FG Schleswig-Holstein, Mitteilung vom 06.10.2025 zum Urteil 1 K 41/23 vom 05.02.2025 (nrkr - BFH-Az.: IX R 8/25)
Mit Urteil vom 5. Februar 2025 (Az. 1 K 41/23 – veröffentlicht in EFG 2025, 1141) hatte der 1. Senat des Schleswig-Holsteinischen Finanzgerichts darüber zu entschieden, ob bei der Ermittlung des Teilwerts einer Pensionsrückstellung eine dynamisch ausgestaltete Anpassungsverpflichtung auch für solche Versorgungsempfänger steuermindernd zu berücksichtigen ist, denen bereits vor dem 1. Januar 1999 erstmalig eine Versorgungszusage erteilt wurde, insbesondere darüber, ob eine später im Wege einer abändernden Betriebsvereinbarung zugesagte Anpassungsverpflichtung um 1 % jährlich wegen Verstoßes gegen § 30c Abs. 1 i. V. m. § 16 Abs. 3 Nr. 1 des Betriebsrentengesetzes (BetrAVG) mit der Folge unwirksam ist, dass diesen Versorgungsempfängern kein durchsetzbarer Rechtsanspruch auf die dynamische Anpassung der zugesagten laufenden Leistungen i. S. d. § 8 Abs. 1 KStG i. V. m. §§ 5 Abs. 1 Satz 1, 4 Abs. 1, 6a Abs. 1 Nr. 1 EStG zusteht.
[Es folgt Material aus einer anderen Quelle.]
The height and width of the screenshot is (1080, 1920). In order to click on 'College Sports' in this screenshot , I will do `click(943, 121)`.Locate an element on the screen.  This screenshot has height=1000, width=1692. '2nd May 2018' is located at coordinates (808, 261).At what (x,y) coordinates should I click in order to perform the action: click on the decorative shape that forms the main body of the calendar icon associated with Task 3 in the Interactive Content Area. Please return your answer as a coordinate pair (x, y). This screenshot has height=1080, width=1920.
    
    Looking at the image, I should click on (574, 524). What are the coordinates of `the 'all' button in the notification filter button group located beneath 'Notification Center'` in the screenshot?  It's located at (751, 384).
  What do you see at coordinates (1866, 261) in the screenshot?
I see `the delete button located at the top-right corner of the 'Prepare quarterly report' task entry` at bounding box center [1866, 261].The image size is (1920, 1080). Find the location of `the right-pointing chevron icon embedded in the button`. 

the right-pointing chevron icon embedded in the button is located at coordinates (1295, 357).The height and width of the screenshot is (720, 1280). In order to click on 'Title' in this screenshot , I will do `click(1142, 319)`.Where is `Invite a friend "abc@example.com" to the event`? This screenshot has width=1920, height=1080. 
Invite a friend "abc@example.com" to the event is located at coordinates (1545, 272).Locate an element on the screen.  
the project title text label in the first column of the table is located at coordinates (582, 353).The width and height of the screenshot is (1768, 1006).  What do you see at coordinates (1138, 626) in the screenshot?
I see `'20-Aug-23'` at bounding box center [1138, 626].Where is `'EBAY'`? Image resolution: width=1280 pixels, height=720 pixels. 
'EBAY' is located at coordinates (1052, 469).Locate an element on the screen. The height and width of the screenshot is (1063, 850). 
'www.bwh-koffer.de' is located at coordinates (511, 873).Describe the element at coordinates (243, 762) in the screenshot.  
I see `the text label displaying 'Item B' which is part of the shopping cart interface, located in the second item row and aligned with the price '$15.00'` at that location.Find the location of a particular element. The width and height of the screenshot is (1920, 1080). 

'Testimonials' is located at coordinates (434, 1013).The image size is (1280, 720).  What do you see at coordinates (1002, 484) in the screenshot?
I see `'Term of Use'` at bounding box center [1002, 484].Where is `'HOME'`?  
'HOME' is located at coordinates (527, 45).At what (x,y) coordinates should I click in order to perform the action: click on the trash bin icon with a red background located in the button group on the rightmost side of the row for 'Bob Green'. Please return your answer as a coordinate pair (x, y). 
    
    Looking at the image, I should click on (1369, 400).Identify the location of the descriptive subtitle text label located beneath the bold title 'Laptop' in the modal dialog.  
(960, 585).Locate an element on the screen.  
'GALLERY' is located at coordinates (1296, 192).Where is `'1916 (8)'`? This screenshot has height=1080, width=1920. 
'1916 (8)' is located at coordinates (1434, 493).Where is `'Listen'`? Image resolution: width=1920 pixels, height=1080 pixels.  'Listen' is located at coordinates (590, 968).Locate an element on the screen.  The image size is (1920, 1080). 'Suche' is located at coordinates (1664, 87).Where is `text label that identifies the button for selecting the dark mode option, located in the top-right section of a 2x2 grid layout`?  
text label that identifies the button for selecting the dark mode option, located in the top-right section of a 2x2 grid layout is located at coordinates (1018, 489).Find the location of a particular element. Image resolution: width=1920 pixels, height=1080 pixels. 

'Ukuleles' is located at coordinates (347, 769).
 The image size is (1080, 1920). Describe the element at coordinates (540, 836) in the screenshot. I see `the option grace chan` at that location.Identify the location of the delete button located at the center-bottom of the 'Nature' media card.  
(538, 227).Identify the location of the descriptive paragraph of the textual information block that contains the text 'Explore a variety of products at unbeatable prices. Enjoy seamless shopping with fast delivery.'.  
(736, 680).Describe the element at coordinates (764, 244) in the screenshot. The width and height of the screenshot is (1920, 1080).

Die gemeinsame Konzernmutter der klagenden Kapitalgesellschaft und ihrer Organträgerin hatte den Mitarbeitern ihrer Konzerngesellschaften mit einer Betriebsvereinbarung Zusagen zur betrieblichen Altersvorsorge in Form einer Direktzusage erteilt, durch welche auch solche Mitarbeiter begünstigt wurden, denen schon vor dem 1. Januar 1999 Zusagen zur betrieblichen Altersvorsorge erteilt worden waren. Für die Anpassung der laufenden Betriebsrentenzahlungen sollte § 16 BetrAVG in der damals gültigen Fassung gelten. Später führte die Konzernmutter mit einer Konzern-Betriebsvereinbarung einen neuen Rentenplan ein, mit welchem unter Hinweis auf die neu geschaffene Regelung in § 16 Abs. 3 BetrAVG eine arbeitgeberseitige Verpflichtung zur Erhöhung der laufenden Versorgungsleistungen um jährlich 1 % eingeführt wurde. Die Klägerin holte Gutachten über die versicherungsmathematische Bewertung der Pensionsverpflichtungen ein und bezog die mit dem neuen Rentenplan eingeführte dynamische Anpassung der laufenden Versorgungsleistungen für sämtliche bestehenden Versorgungszusagen in die steuerbilanzielle Bewertung der Pensionsverpflichtungen ein. Das Finanzamt führte eine steuerliche Außenprüfung durch und stellte sich anschließend auf den Standpunkt, dass die vorgesehene dynamische Anpassung der Versorgungsleistungen wegen Verstoßes gegen § 30c Abs. 1 BetrAVG nichtig sei, soweit sich diese auch auf Altfälle beziehe, welche bereits vor dem 1. Januar 1999 Versorgungszusagen erhalten hatten. Die Pensionsverpflichtungen seien damit niedriger zu bewerten und die steuerlichen Verpflichtungen der Klägerin dementsprechend höher anzusetzen. Die Klägerin wandte dagegen ein, dass die vertraglich vereinbarte Anpassungsverpflichtung sehr wohl für sämtliche Versorgungsempfänger wirksam und daher steuermindern zu berücksichtigen sei.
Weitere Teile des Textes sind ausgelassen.